The following outlines the four basic steps that must be performed in order to have accurate information retrieval:

(1) The search engine must be set to search only keywords that are assigned to each Web page. This means that someone has to read through each page of the site, and then decide which words most accurately reflect the contents of that page. The text must be carefully examined for concepts that are implied, even if the word itself is not used within the text.

(2) A custom-designed thesaurus must be developed, based on the terminology used on the web site as well as within the specific industry or profession. The thesaurus lists not only terms that mean the same thing as the chosen term, but both broader and narrower terms for the word. An example of this (for a medical web site) would be the phrase “root canal.” A broader term for this phrase would be “dentistry.”

(3) The search engine is set to recognize synonymous terms. If a user types in a certain word, all pages are retrieved that have words meaning the same thing as the chosen term.

(4) Then the individual assigning the keywords uses the site thesaurus as a guide in assigning terms to the various pages. She or he assigns broader and narrower terms to the principal keywords as called for.
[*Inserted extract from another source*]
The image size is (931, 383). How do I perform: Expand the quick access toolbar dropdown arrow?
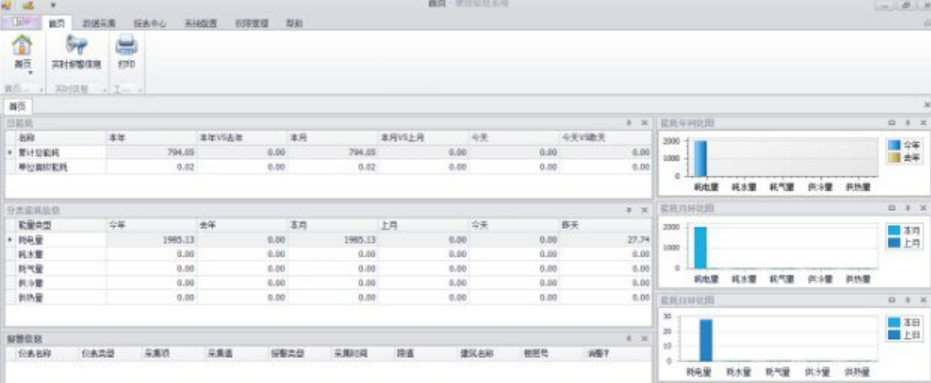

A fifth step can be used to create a super-precise information retrieval system. This step is the creation of sub-categories to go along with each keyword. Let’s illustrate this with our medical web site example:

Using the first four steps, we created a search system which allows visitors to find all of the information dealing with the human heart. However, if the web site is quite large, the search engine still might retrieve up to 20 or more pages that have to do with the heart. Although there is usually a title and paragraph summary showing what each page is about, they can often be very wordy and not easy to scan through. By creating sub-categories for the word “heart” (such as “heart disease,” “heart surgery,” “parts of the heart,” etc.) and displaying these sub-topics as search results, web site visitors can quickly and easily identify the topics that fit their needs. There is no need for Boolean operators or any special skills on the part of the user.

By employing the above methods users always find all of the information that they are looking for, without having to wade through hundreds (or even thousands) of irrelevant documents.

Who should assign the keywords?

There is always the temptation to use content writers to assign the keywords. The thought is that they are already writing the page, so why not have them stick some terms in the keyword tags of the html page so that it can be used with a search engine later on? This inevitably results in inconsistent keyword tagging, lack of use of all words that might be used in the search, and (once again) user frustration.

BIM has experience tagging documents with keywords, having done so for medical and financial institutions.